There's currently no real challenger to Wlad, sad as this is. The bleak picture, however, gets more interesting, when we take Wlad out of the equation. I sincerely, when Vitali retires for the WBC to organize a real tournament for the mandatory position. Of course, after giving Steverne his title shot first.
He isn't as good as his resume indicates. Being in front of today's HW scrubs means **** all. English is clearly not your first language I take it?
Well based on resume Haye was always ****, but based on ESB fantasy matchups Haye was an ATG in the marking. So you're saying Pulev is the opposite?
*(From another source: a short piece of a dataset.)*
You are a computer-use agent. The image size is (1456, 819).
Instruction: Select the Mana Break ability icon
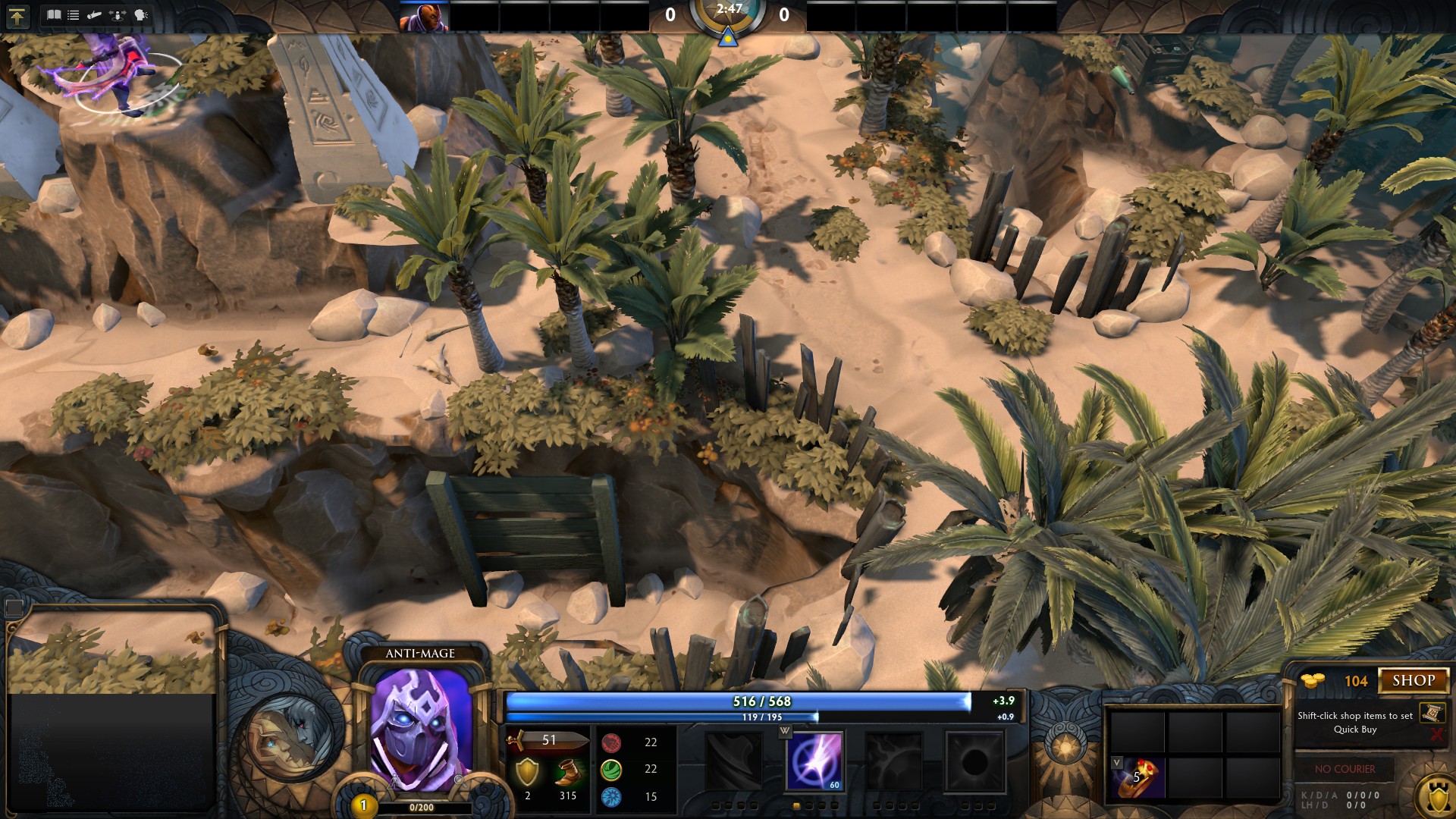tap(733, 761)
Decent resume but won't ever reach much? I think the jury is still out on him. He has good fundamentals, a decent promoter and time is on his side. I think he could win a belt one day and defend it a couple times.
Except Haye's resume wasn't ****. He beat Valuev, Ruiz and Chisora which is EASILY enough to be a top 5 HW these days. That's not even debatable. Also, please don't turn this into a Haye thread. It's COMPLETELY unrelated to him. Haye showed pretty decent skills, fundamentals and sick speed for a HW in his heavyweight outings (alongside glaring weaknesses like lazy workrate, open defence and so forth). There might've been something special in him, turned out there wasn't. Unlike in Haye, I don't even see the potential in Valuev although I agree that the jury's still out.